[Dataset entries]
......

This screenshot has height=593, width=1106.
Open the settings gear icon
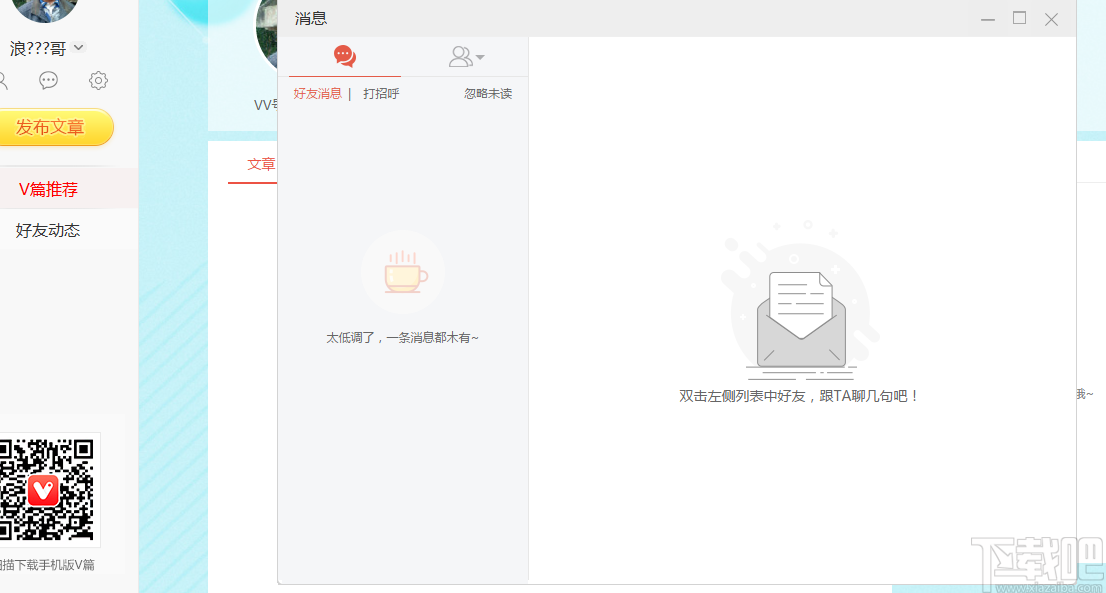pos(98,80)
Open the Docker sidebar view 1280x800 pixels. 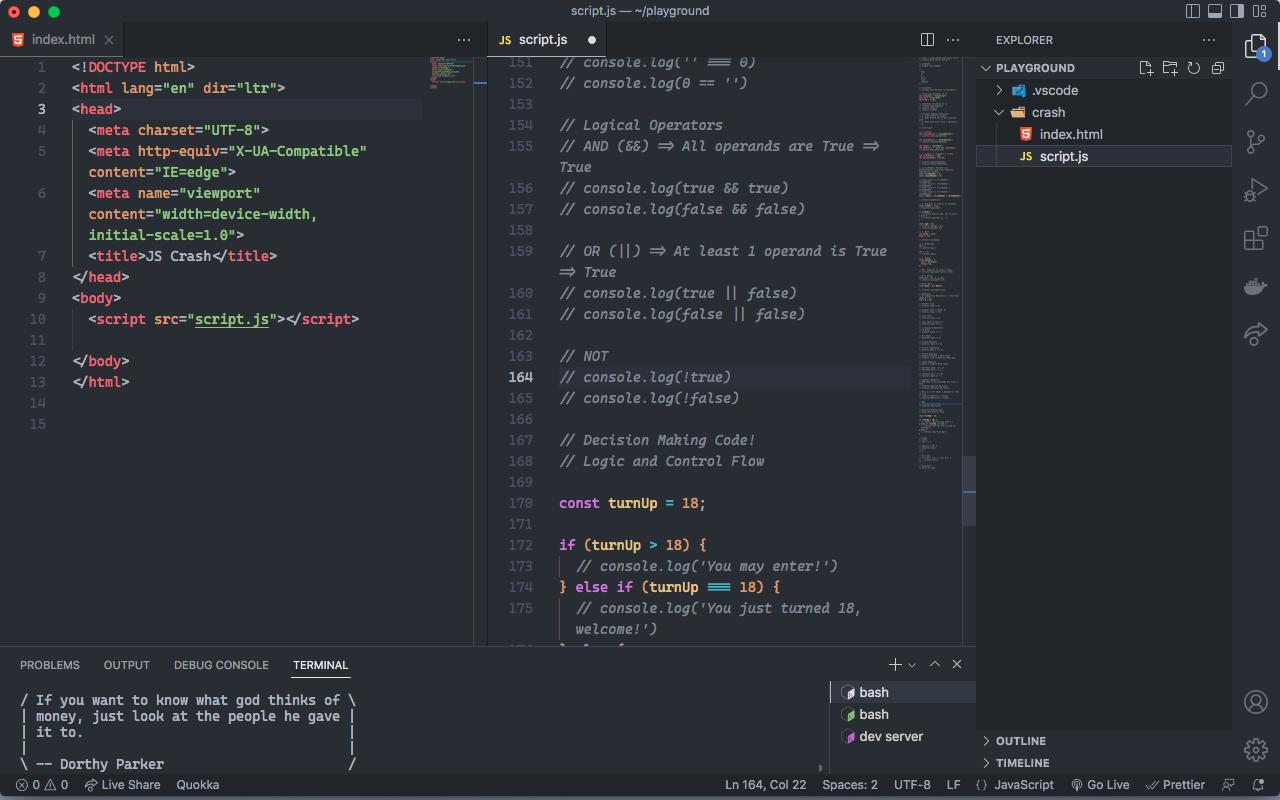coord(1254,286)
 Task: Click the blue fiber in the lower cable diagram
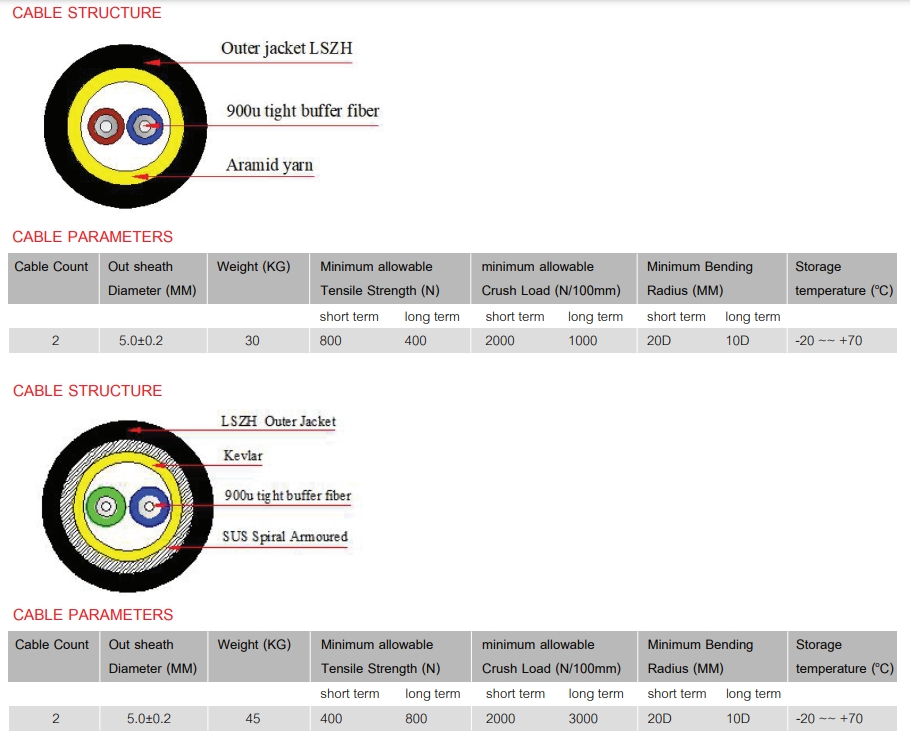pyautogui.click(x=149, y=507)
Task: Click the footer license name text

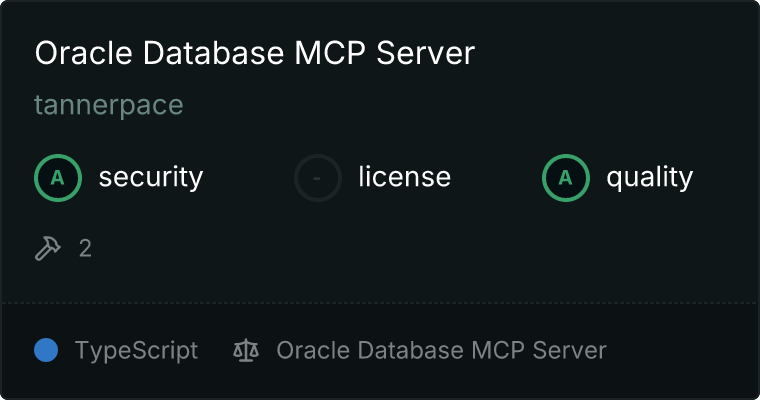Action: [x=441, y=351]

......

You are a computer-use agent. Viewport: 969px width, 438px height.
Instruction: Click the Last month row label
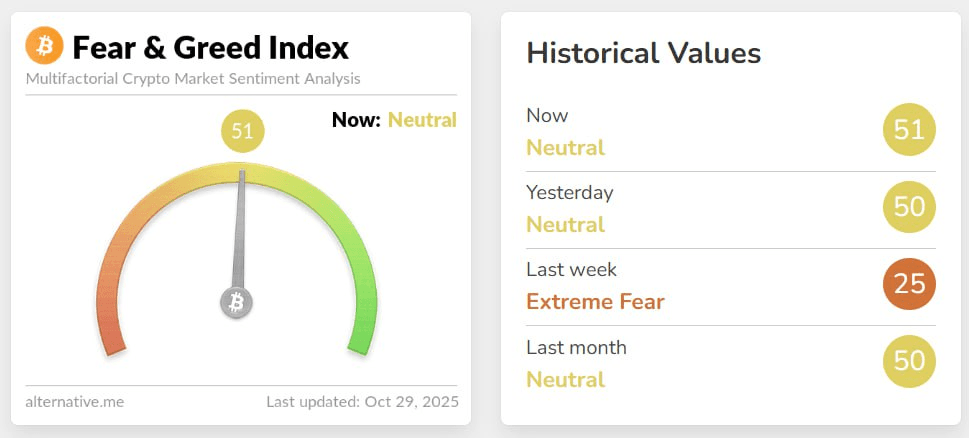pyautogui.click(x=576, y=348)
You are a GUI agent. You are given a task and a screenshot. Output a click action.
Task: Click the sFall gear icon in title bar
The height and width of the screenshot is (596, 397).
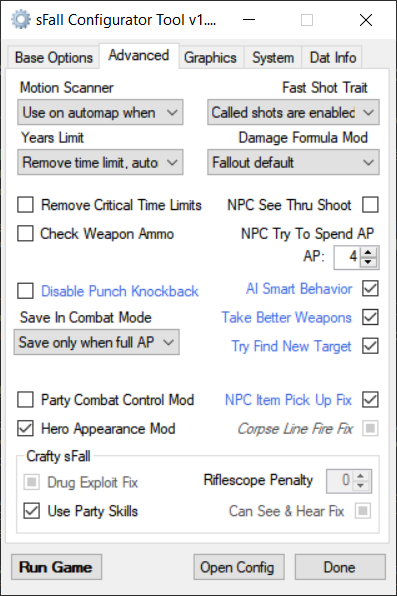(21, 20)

......

→ Work request: Work out how many lines of the data hold the string "agent". Reply with that number alone.

→ Exercise answer: 2